____ DATA TO PROCESS

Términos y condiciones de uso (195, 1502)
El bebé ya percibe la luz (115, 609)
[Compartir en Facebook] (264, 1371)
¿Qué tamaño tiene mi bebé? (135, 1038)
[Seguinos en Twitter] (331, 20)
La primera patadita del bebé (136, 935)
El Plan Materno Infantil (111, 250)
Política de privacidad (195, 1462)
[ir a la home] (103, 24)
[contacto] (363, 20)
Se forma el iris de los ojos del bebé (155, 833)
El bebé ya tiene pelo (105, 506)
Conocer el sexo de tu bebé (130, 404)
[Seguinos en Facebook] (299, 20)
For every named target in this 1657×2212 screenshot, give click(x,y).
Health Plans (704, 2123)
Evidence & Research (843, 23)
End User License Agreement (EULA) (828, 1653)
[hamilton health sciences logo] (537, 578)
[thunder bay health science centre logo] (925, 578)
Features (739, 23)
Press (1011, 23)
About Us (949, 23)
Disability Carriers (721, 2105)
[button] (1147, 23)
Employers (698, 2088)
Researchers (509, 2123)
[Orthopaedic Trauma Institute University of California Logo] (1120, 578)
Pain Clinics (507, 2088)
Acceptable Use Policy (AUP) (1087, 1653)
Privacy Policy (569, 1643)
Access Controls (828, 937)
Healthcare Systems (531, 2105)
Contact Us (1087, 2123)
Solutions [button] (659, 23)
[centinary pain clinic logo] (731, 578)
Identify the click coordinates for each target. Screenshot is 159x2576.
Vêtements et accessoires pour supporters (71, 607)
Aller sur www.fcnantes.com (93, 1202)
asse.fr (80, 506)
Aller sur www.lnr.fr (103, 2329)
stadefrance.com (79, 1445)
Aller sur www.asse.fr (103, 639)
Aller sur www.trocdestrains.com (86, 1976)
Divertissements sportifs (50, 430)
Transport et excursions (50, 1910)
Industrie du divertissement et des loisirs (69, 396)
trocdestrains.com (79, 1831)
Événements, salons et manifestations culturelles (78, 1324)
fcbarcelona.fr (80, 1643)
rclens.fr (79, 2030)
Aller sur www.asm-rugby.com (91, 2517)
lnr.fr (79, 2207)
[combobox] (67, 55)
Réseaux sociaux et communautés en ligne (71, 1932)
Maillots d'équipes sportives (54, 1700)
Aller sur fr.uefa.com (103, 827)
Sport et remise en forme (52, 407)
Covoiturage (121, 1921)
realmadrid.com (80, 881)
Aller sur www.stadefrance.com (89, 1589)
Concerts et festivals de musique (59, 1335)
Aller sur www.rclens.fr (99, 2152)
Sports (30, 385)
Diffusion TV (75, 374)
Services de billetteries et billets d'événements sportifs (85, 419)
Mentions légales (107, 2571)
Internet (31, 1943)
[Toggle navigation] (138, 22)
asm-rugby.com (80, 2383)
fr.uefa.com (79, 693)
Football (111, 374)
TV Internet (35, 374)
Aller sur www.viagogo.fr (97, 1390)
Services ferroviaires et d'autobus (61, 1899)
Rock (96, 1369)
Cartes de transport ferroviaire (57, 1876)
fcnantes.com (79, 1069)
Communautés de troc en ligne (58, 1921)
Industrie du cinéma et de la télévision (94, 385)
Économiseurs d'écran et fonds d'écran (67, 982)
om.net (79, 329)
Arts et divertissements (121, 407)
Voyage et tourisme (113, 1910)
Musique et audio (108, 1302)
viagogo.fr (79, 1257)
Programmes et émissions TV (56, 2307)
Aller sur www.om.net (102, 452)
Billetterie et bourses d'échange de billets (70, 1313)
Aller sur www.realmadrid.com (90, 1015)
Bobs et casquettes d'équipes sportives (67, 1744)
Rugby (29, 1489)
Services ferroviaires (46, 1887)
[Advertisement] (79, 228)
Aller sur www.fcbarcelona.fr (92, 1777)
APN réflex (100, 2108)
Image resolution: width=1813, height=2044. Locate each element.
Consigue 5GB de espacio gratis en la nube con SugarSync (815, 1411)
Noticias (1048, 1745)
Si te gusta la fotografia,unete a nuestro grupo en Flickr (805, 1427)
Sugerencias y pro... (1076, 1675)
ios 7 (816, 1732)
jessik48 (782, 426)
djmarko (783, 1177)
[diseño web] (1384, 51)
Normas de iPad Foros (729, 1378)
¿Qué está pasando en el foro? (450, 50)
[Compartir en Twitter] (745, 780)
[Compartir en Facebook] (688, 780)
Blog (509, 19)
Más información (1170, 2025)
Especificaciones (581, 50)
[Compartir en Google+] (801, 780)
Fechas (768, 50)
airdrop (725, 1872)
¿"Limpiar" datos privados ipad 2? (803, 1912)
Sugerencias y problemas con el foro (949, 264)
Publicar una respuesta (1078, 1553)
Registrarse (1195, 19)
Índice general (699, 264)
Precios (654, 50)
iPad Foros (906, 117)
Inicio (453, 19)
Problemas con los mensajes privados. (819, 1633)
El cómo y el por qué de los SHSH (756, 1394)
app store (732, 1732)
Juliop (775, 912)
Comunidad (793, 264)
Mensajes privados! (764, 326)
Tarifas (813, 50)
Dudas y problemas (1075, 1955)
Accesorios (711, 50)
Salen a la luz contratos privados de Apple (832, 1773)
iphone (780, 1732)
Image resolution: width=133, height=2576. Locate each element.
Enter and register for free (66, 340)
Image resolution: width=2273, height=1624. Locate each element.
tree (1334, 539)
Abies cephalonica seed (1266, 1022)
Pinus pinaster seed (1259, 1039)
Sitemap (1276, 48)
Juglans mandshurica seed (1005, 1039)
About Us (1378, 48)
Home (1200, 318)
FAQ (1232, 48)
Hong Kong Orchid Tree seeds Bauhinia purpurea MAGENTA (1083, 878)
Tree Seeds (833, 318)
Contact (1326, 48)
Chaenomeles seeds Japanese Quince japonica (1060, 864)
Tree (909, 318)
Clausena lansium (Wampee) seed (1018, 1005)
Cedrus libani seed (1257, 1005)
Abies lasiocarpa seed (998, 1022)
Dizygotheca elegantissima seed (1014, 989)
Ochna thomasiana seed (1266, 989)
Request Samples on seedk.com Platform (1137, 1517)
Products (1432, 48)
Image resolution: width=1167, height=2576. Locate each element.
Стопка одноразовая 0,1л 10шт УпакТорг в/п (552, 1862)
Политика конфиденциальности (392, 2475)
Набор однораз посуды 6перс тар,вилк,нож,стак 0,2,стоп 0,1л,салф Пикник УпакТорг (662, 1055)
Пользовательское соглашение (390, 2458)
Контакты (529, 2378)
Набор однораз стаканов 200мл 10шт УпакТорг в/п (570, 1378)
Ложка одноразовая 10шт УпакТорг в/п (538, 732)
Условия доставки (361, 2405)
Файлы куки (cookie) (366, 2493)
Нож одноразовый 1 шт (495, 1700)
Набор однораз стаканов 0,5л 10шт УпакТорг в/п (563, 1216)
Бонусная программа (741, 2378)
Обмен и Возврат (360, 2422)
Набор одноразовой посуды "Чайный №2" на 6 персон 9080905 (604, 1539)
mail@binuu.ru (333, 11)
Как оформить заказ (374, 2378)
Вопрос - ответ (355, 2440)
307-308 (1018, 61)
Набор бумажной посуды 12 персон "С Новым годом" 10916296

________

=== TASK OBJECTIVE ===
None of the records may be skipped; each is to be repeated exactly.

=== OUTPUT FOR THIS TASK ===
Términos y condiciones de uso (195, 1502)
El bebé ya percibe la luz (115, 609)
[Compartir en Facebook] (264, 1371)
¿Qué tamaño tiene mi bebé? (135, 1038)
[Seguinos en Twitter] (331, 20)
La primera patadita del bebé (136, 935)
El Plan Materno Infantil (111, 250)
Política de privacidad (195, 1462)
[ir a la home] (103, 24)
[contacto] (363, 20)
Se forma el iris de los ojos del bebé (155, 833)
El bebé ya tiene pelo (105, 506)
Conocer el sexo de tu bebé (130, 404)
[Seguinos en Facebook] (299, 20)
For every named target in this 1657×2212 screenshot, give click(x,y).
Health Plans (704, 2123)
Evidence & Research (843, 23)
End User License Agreement (EULA) (828, 1653)
[hamilton health sciences logo] (537, 578)
[thunder bay health science centre logo] (925, 578)
Features (739, 23)
Press (1011, 23)
About Us (949, 23)
Disability Carriers (721, 2105)
[button] (1147, 23)
Employers (698, 2088)
Researchers (509, 2123)
[Orthopaedic Trauma Institute University of California Logo] (1120, 578)
Pain Clinics (507, 2088)
Acceptable Use Policy (AUP) (1087, 1653)
Privacy Policy (569, 1643)
Access Controls (828, 937)
Healthcare Systems (531, 2105)
Contact Us (1087, 2123)
Solutions [button] (659, 23)
[centinary pain clinic logo] (731, 578)
Identify the click coordinates for each target. Screenshot is 159x2576.
Vêtements et accessoires pour supporters (71, 607)
Aller sur www.fcnantes.com (93, 1202)
asse.fr (80, 506)
Aller sur www.lnr.fr (103, 2329)
stadefrance.com (79, 1445)
Aller sur www.asse.fr (103, 639)
Aller sur www.trocdestrains.com (86, 1976)
Divertissements sportifs (50, 430)
Transport et excursions (50, 1910)
Industrie du divertissement et des loisirs (69, 396)
trocdestrains.com (79, 1831)
Événements, salons et manifestations culturelles (78, 1324)
fcbarcelona.fr (80, 1643)
rclens.fr (79, 2030)
Aller sur www.asm-rugby.com (91, 2517)
lnr.fr (79, 2207)
[combobox] (67, 55)
Réseaux sociaux et communautés en ligne (71, 1932)
Maillots d'équipes sportives (54, 1700)
Aller sur fr.uefa.com (103, 827)
Sport et remise en forme (52, 407)
Covoiturage (121, 1921)
realmadrid.com (80, 881)
Aller sur www.stadefrance.com (89, 1589)
Concerts et festivals de musique (59, 1335)
Aller sur www.rclens.fr (99, 2152)
Sports (30, 385)
Diffusion TV (75, 374)
Services de billetteries et billets d'événements sportifs (85, 419)
Mentions légales (107, 2571)
Internet (31, 1943)
[Toggle navigation] (138, 22)
asm-rugby.com (80, 2383)
fr.uefa.com (79, 693)
Football (111, 374)
TV Internet (35, 374)
Aller sur www.viagogo.fr (97, 1390)
Services ferroviaires et d'autobus (61, 1899)
Rock (96, 1369)
Cartes de transport ferroviaire (57, 1876)
fcnantes.com (79, 1069)
Communautés de troc en ligne (58, 1921)
Industrie du cinéma et de la télévision (94, 385)
Économiseurs d'écran et fonds d'écran (67, 982)
om.net (79, 329)
Arts et divertissements (121, 407)
Voyage et tourisme (113, 1910)
Musique et audio (108, 1302)
viagogo.fr (79, 1257)
Programmes et émissions TV (56, 2307)
Aller sur www.om.net (102, 452)
Billetterie et bourses d'échange de billets (70, 1313)
Aller sur www.realmadrid.com (90, 1015)
Bobs et casquettes d'équipes sportives (67, 1744)
Rugby (29, 1489)
Services ferroviaires (46, 1887)
[Advertisement] (79, 228)
Aller sur www.fcbarcelona.fr (92, 1777)
APN réflex (100, 2108)
Image resolution: width=1813, height=2044. Locate each element.
Consigue 5GB de espacio gratis en la nube con SugarSync (815, 1411)
Noticias (1048, 1745)
Si te gusta la fotografia,unete a nuestro grupo en Flickr (805, 1427)
Sugerencias y pro... (1076, 1675)
ios 7 (816, 1732)
jessik48 (782, 426)
djmarko (783, 1177)
[diseño web] (1384, 51)
Normas de iPad Foros (729, 1378)
¿Qué está pasando en el foro? (450, 50)
[Compartir en Twitter] (745, 780)
[Compartir en Facebook] (688, 780)
Blog (509, 19)
Más información (1170, 2025)
Especificaciones (581, 50)
[Compartir en Google+] (801, 780)
Fechas (768, 50)
airdrop (725, 1872)
¿"Limpiar" datos privados ipad 2? (803, 1912)
Sugerencias y problemas con el foro (949, 264)
Publicar una respuesta (1078, 1553)
Registrarse (1195, 19)
Índice general (699, 264)
Precios (654, 50)
iPad Foros (906, 117)
Inicio (453, 19)
Problemas con los mensajes privados. (819, 1633)
El cómo y el por qué de los SHSH (756, 1394)
app store (732, 1732)
Juliop (775, 912)
Comunidad (793, 264)
Mensajes privados! (764, 326)
Tarifas (813, 50)
Dudas y problemas (1075, 1955)
Accesorios (711, 50)
Salen a la luz contratos privados de Apple (832, 1773)
iphone (780, 1732)
Image resolution: width=133, height=2576. Locate each element.
Enter and register for free (66, 340)
Image resolution: width=2273, height=1624. Locate each element.
tree (1334, 539)
Abies cephalonica seed (1266, 1022)
Pinus pinaster seed (1259, 1039)
Sitemap (1276, 48)
Juglans mandshurica seed (1005, 1039)
About Us (1378, 48)
Home (1200, 318)
FAQ (1232, 48)
Hong Kong Orchid Tree seeds Bauhinia purpurea MAGENTA (1083, 878)
Tree Seeds (833, 318)
Contact (1326, 48)
Chaenomeles seeds Japanese Quince japonica (1060, 864)
Tree (909, 318)
Clausena lansium (Wampee) seed (1018, 1005)
Cedrus libani seed (1257, 1005)
Abies lasiocarpa seed (998, 1022)
Dizygotheca elegantissima seed (1014, 989)
Ochna thomasiana seed (1266, 989)
Request Samples on seedk.com Platform (1137, 1517)
Products (1432, 48)
Image resolution: width=1167, height=2576. Locate each element.
Стопка одноразовая 0,1л 10шт УпакТорг в/п (552, 1862)
Политика конфиденциальности (392, 2475)
Набор однораз посуды 6перс тар,вилк,нож,стак 0,2,стоп 0,1л,салф Пикник УпакТорг (662, 1055)
Пользовательское соглашение (390, 2458)
Контакты (529, 2378)
Набор однораз стаканов 200мл 10шт УпакТорг в/п (570, 1378)
Ложка одноразовая 10шт УпакТорг в/п (538, 732)
Условия доставки (361, 2405)
Файлы куки (cookie) (366, 2493)
Нож одноразовый 1 шт (495, 1700)
Набор однораз стаканов 0,5л 10шт УпакТорг в/п (563, 1216)
Бонусная программа (741, 2378)
Обмен и Возврат (360, 2422)
Набор одноразовой посуды "Чайный №2" на 6 персон 9080905 (604, 1539)
mail@binuu.ru (333, 11)
Как оформить заказ (374, 2378)
Вопрос - ответ (355, 2440)
307-308 (1018, 61)
Набор бумажной посуды 12 персон "С Новым годом" 10916296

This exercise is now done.